Discussion: 8172978: Remove Interpreter TOS optimization

Sat Feb 18 15:50:55 UTC 2017

If Claes is happy with the perf testing, then I'm happy. :-)

Dan

On 2/18/17 3:46 AM, Claes Redestad wrote:
> Hi,
>
> I've seen Max has run plenty of tests on our internal performance
> infrastructure and everything I've seen there seems to corroborate the
> idea that this removal is OK from a performance point of view, the
> footprint improvements are small but significant and any negative
> performance impact on throughput benchmarks is at noise levels even
> with -Xint (it appears many benchmarks time out with this setting
> both before and after, though; Max, let's discuss offline how to
> deal with that :-))
>
> I expect this will be tested more thoroughly once adapted to all
> platforms (which I assume is the intent?), but see no concern from
> a performance testing point of view: Do it!
>
> Thanks!
>
> /Claes
>
> On 2017-02-16 16:40, Daniel D. Daugherty wrote:
>> Hi Max,
>>
>> Added a note to your bug. Interesting idea, but I think your data is
>> a bit incomplete at the moment.
>>
>> Dan
>>
>>
>> On 2/15/17 3:18 PM, Max Ockner wrote:
>>> Hello all,
>>>
>>> We have filed a bug to remove the interpreter stack caching
>>> optimization for jdk10.  Ideally we can make this change *early*
>>> during the jdk10 development cycle. See below for justification:
>>>
>>> Bug: https://bugs.openjdk.java.net/browse/JDK-8172978
>>>
>>> Stack caching has been around for a long time and is intended to
>>> replace some of the load/store (pop/push) operations with
>>> corresponding register operations. The need for this optimization
>>> arose before caching could adequately lessen the burden of memory
>>> access. We have reevaluated the JVM stack caching optimization and
>>> have found that it has a high memory footprint and is very costly to
>>> maintain, but does not provide significant measurable or theoretical
>>> benefit for us when used with modern hardware.
>>>
>>> Minimal Theoretical Benefit.
>>> Because modern hardware does not slap us with the same cost for
>>> accessing memory as it once did, the benefit of replacing memory
>>> access with register access is far less dramatic now than it once was.
>>> Additionally, the interpreter runs for a relatively short time before
>>> relevant code sections are compiled.
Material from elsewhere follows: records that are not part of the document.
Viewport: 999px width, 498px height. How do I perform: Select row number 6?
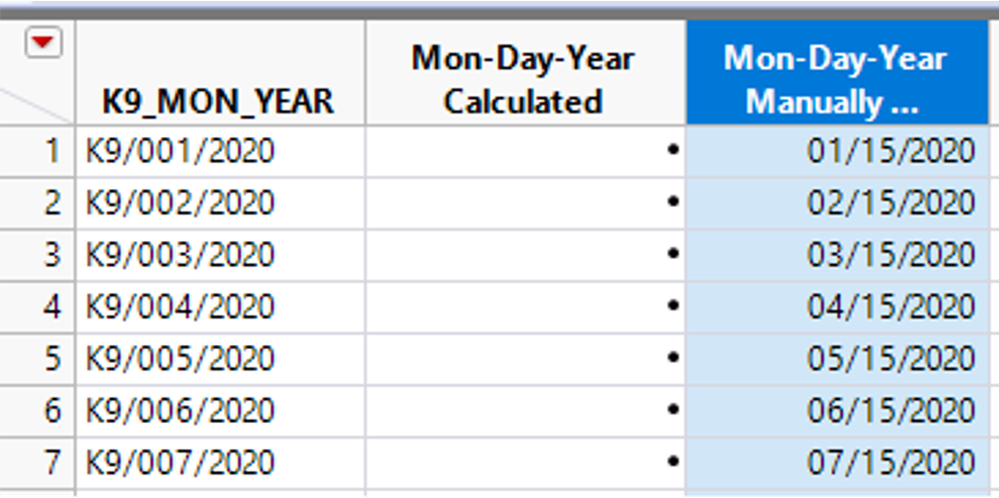tap(38, 411)
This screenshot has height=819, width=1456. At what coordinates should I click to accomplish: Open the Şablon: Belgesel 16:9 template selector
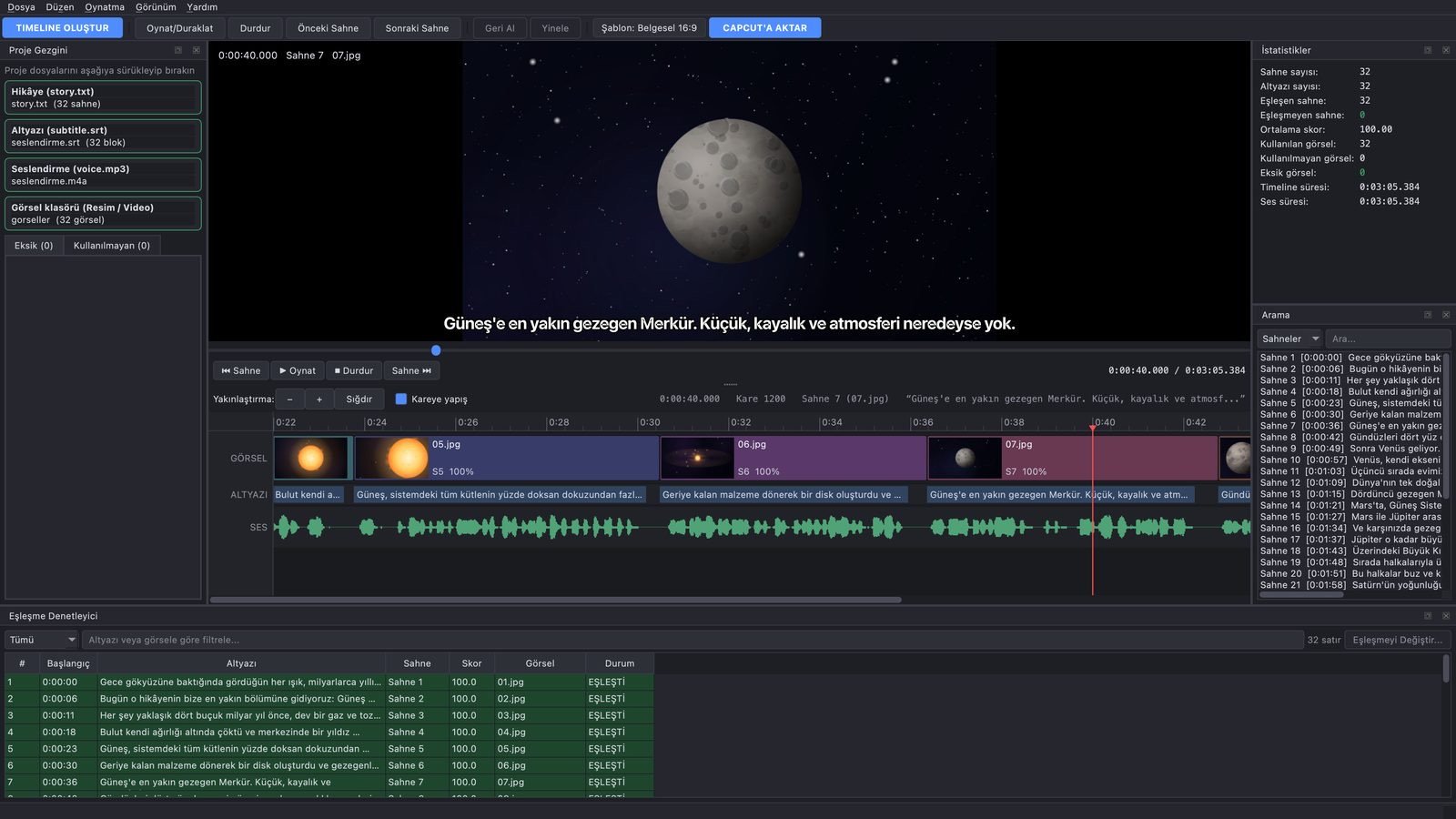(x=649, y=28)
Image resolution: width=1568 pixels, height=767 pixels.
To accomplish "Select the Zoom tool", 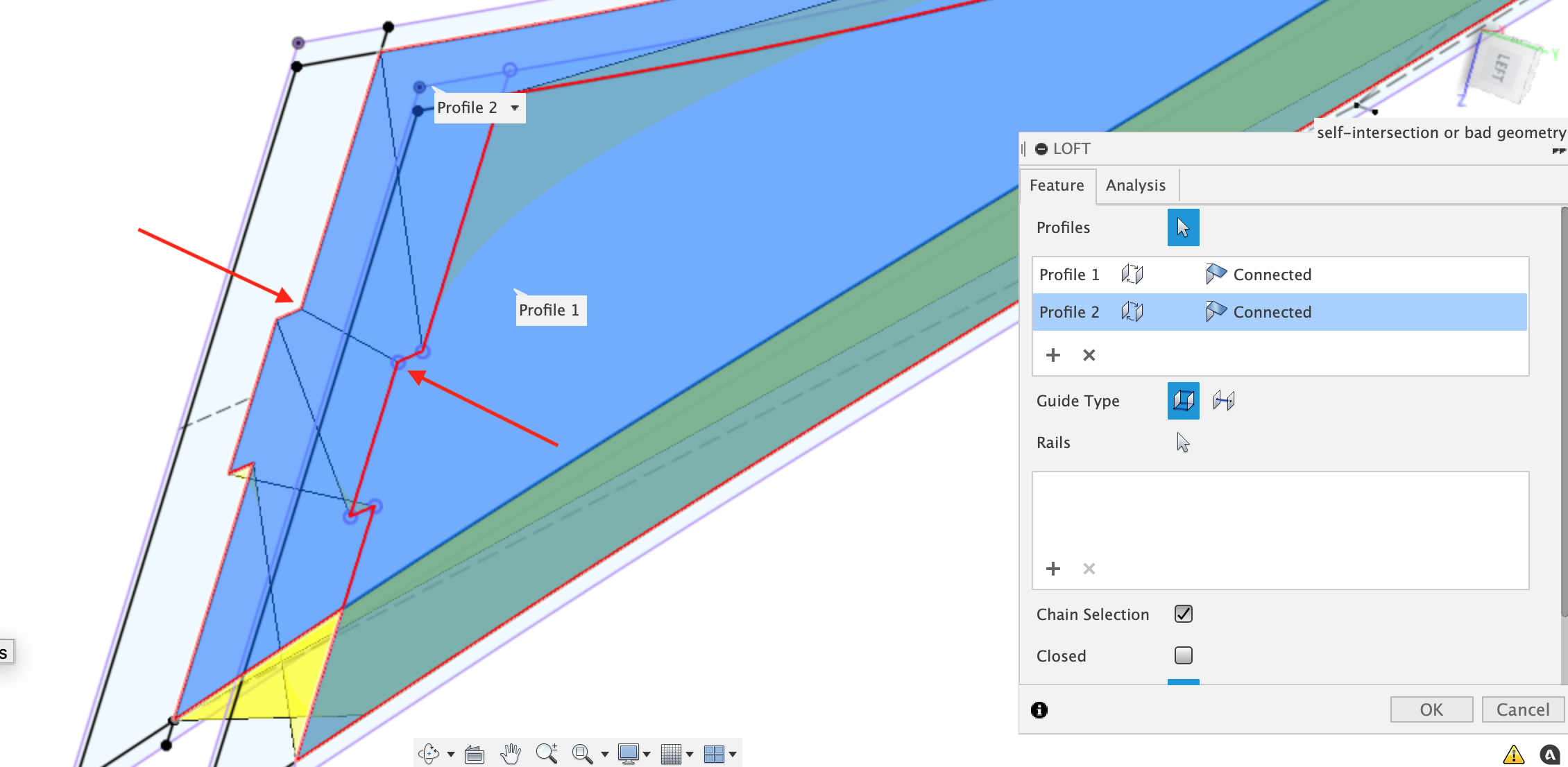I will [x=547, y=753].
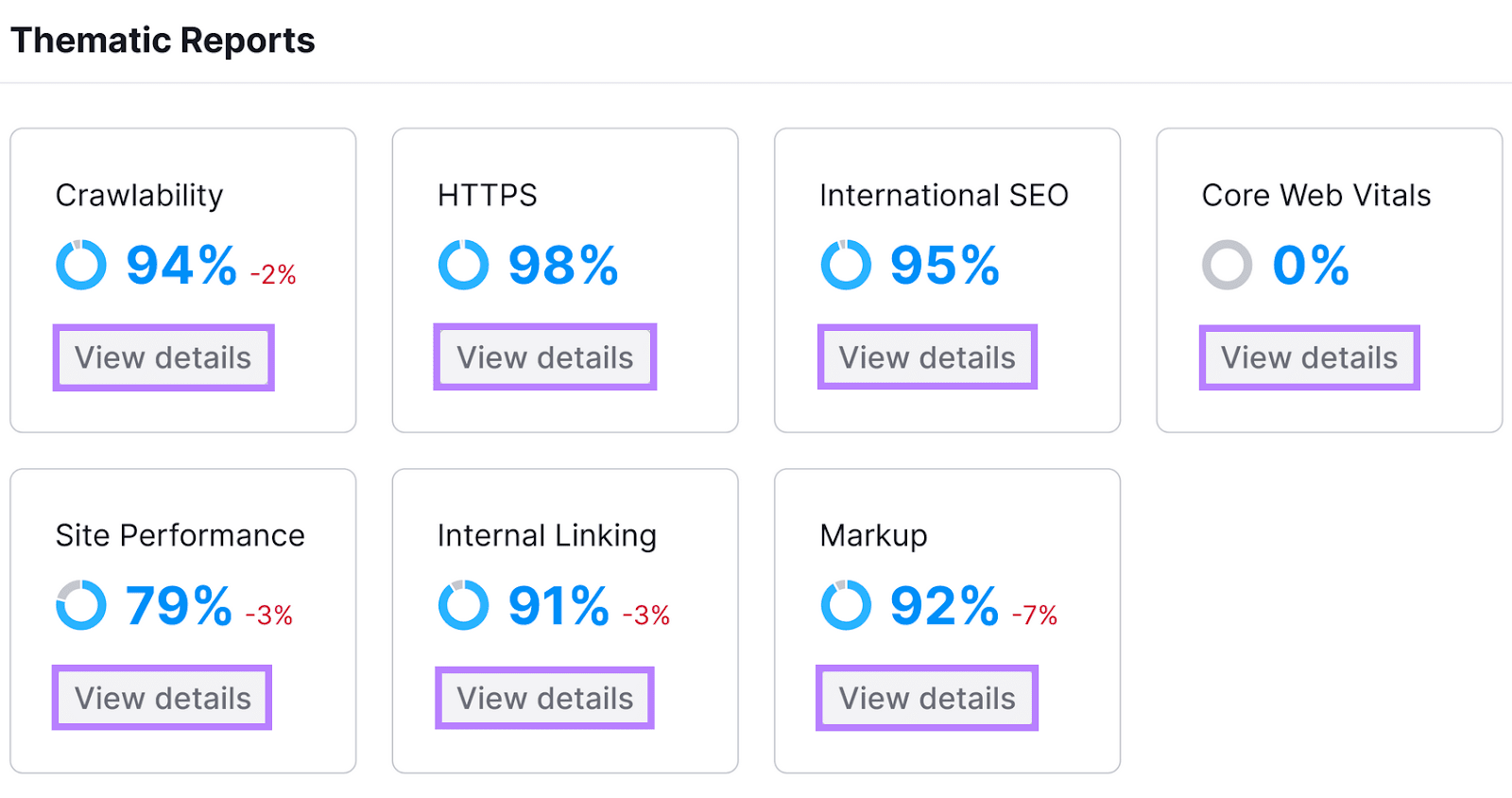Click the Crawlability donut chart icon
The height and width of the screenshot is (798, 1512).
(81, 265)
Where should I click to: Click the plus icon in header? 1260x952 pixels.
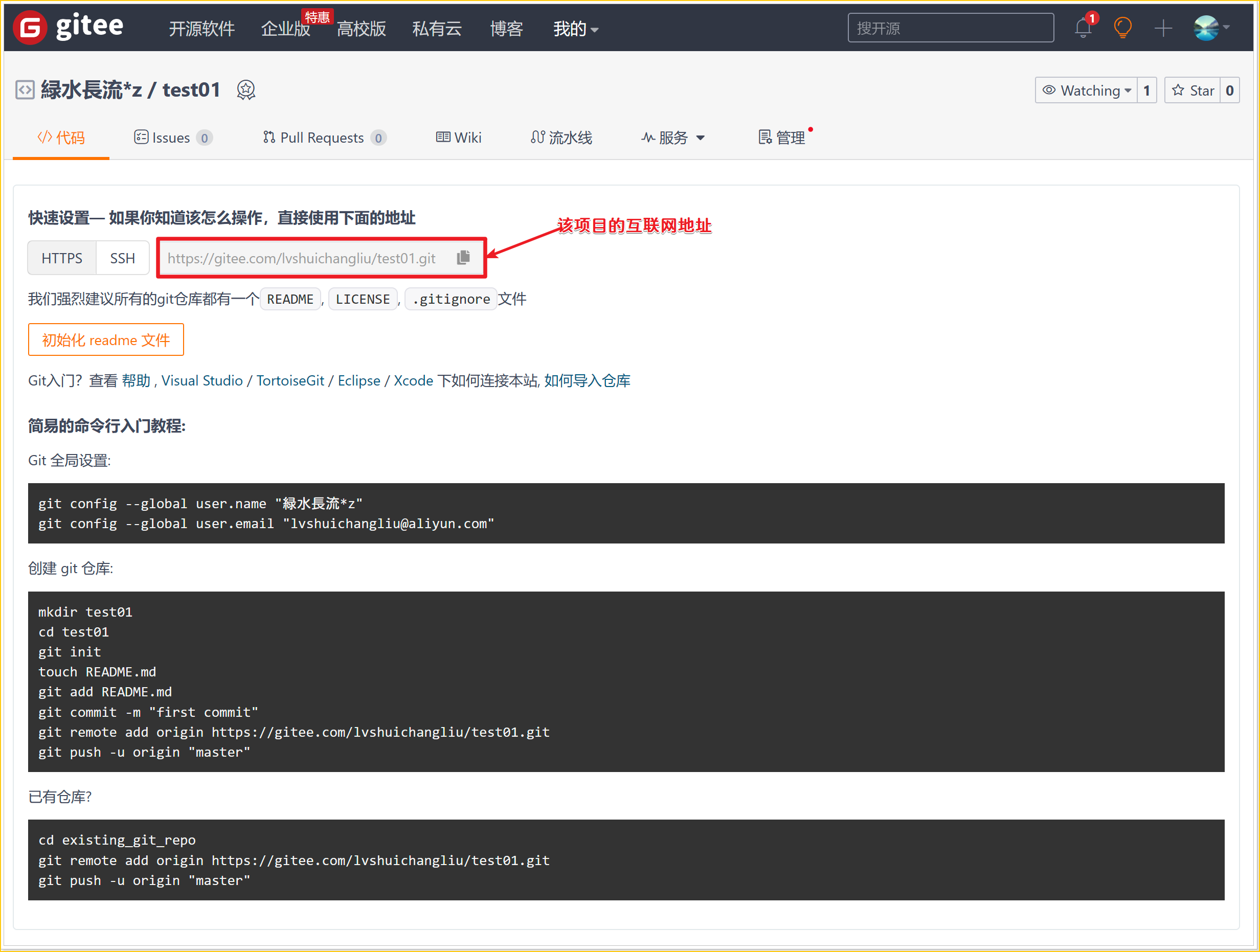[1163, 28]
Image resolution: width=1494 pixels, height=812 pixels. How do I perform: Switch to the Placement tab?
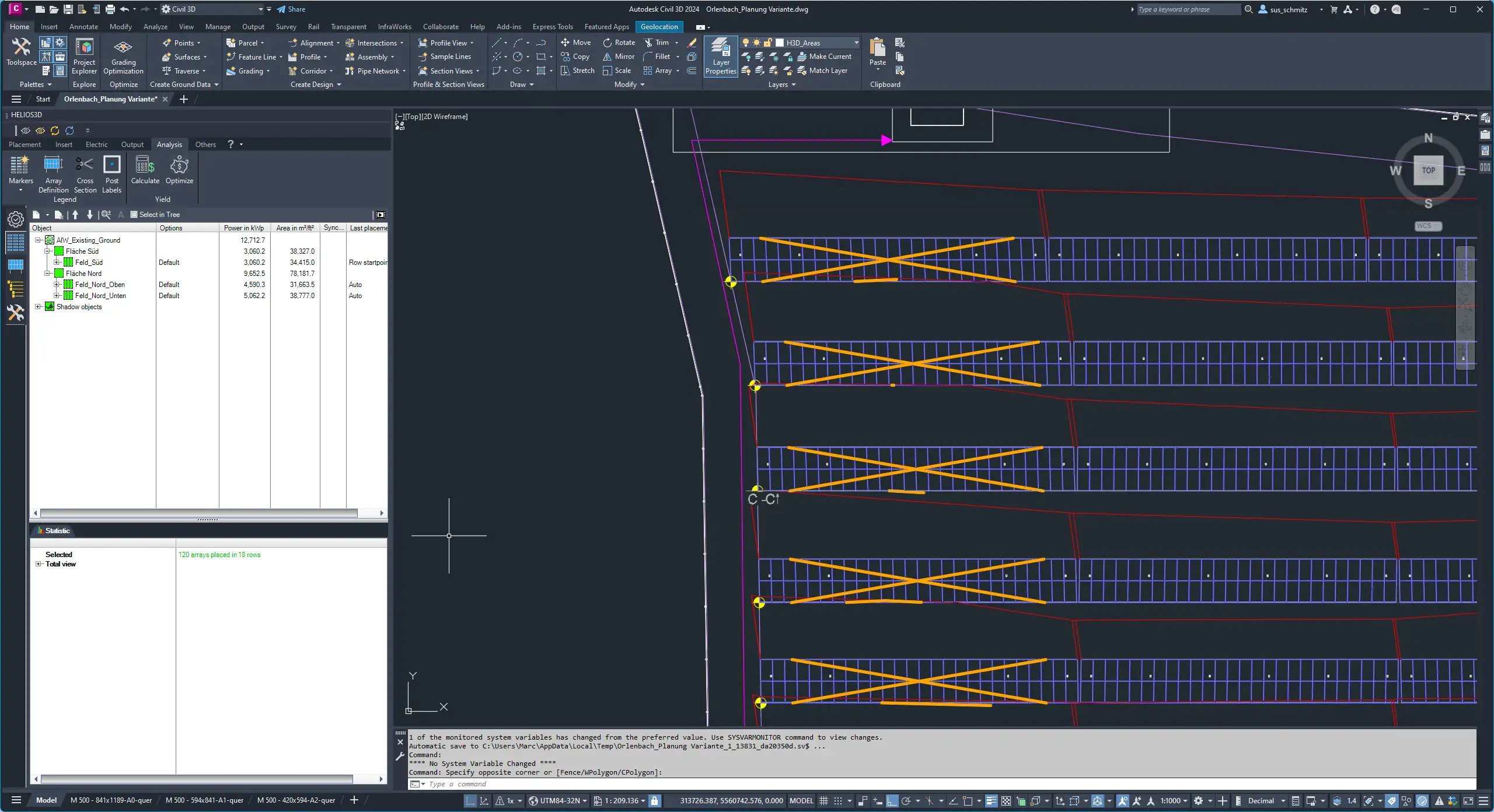coord(25,145)
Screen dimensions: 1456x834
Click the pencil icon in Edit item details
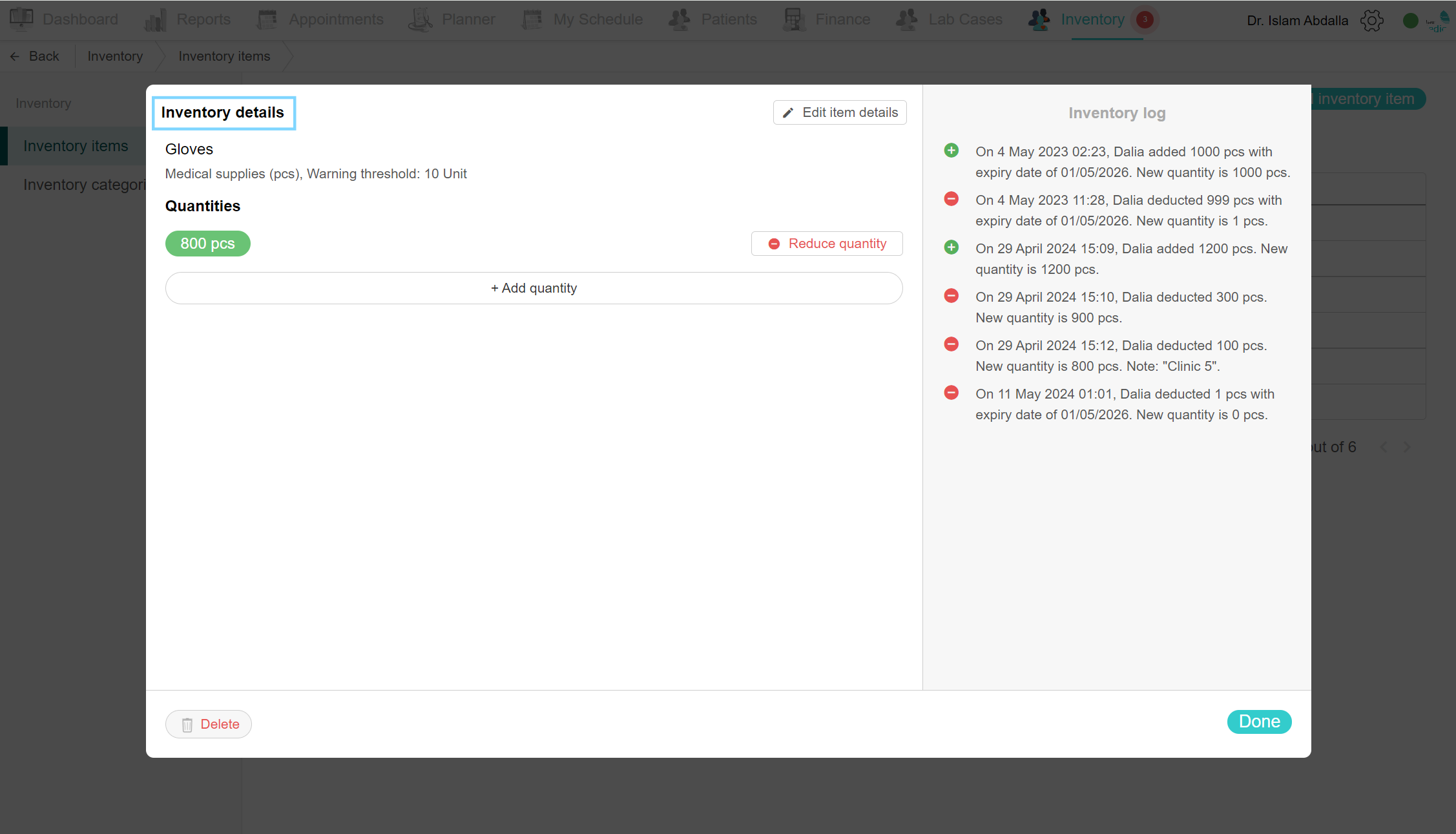[x=788, y=113]
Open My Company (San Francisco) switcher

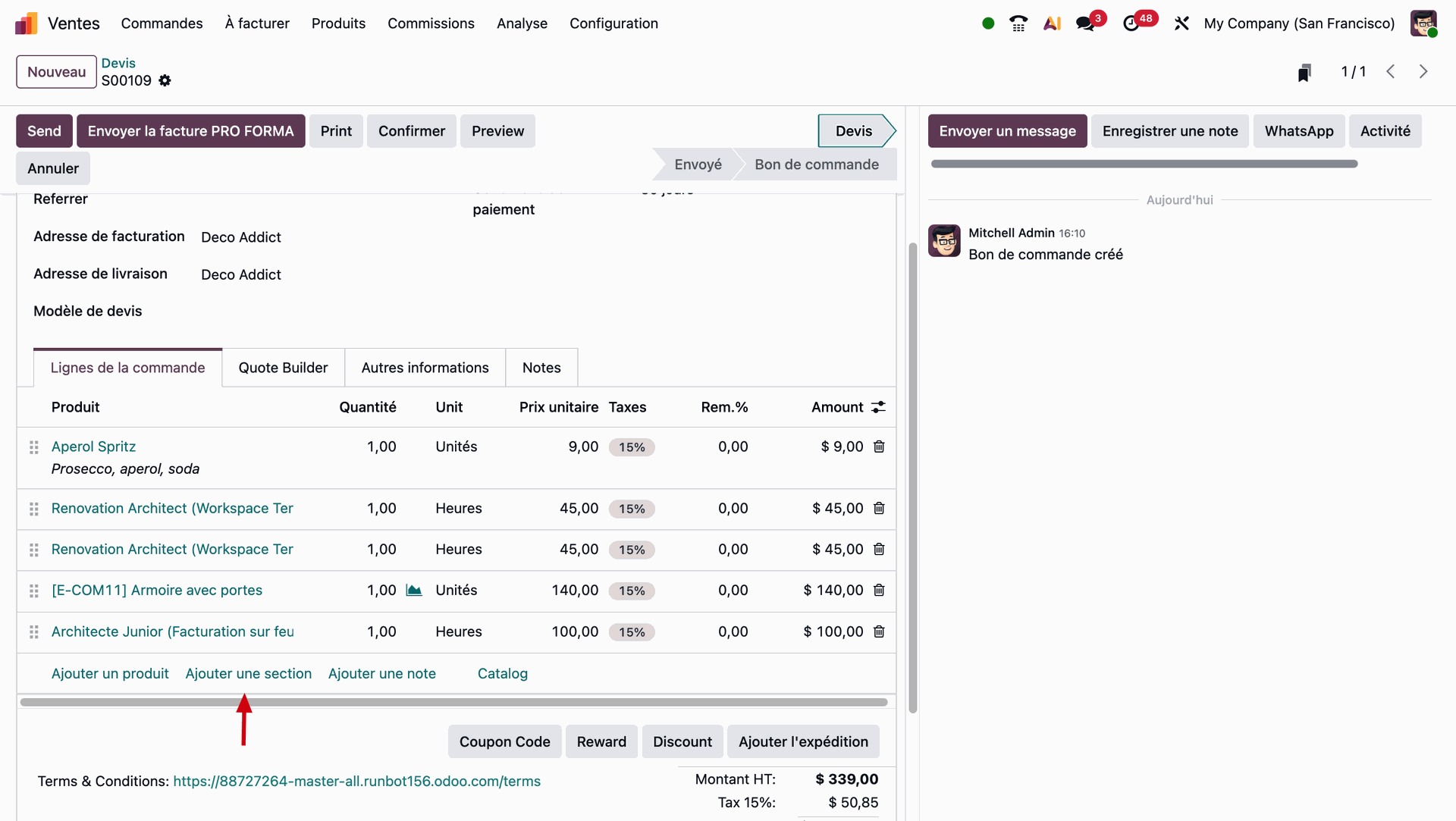(1299, 24)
When the VM starts running
>>> compiled code instead of interpreted code, performance should begin to
>>> move asymptotically towards that of compiled code, diluting any
>>> performance penalties from the interpreter to small performance
>>> variations.
>>>
>>> No Measurable Benefit.
>>> Please see the results files attached in the bug page.  This change
>>> was adapted for x86 and sparc, and interpreter performance was
>>> measured with Specjvm98 (run with -Xint).  No significant decrease in
>>> performance was observed.
>>>
>>> Memory footprint and code complexity.
>>> Stack caching in the JVM is implemented by switching the instruction
>>> look-up table depending on the tos (top-of-stack) state. At any moment
>>> there are is an active table consisting of one dispatch table for each
>>> of the 10 tos states.  When we enter a safepoint, we copy all 10
>>> safepoint dispatch tables into the active table.  The additional entry
>>> code makes this copy less efficient and makes any work in the
>>> interpreter harder to debug.
>>>
>>> If we remove this optimization, we will:
>>>   - decrease memory usage in the interpreter,
>>>   - eliminated wasteful memory transactions during safepoints,
>>>   - decrease code complexity (a lot).
>>>
>>> Please let me know what you think.
>>> Thanks,
>>> Max
>>>
>>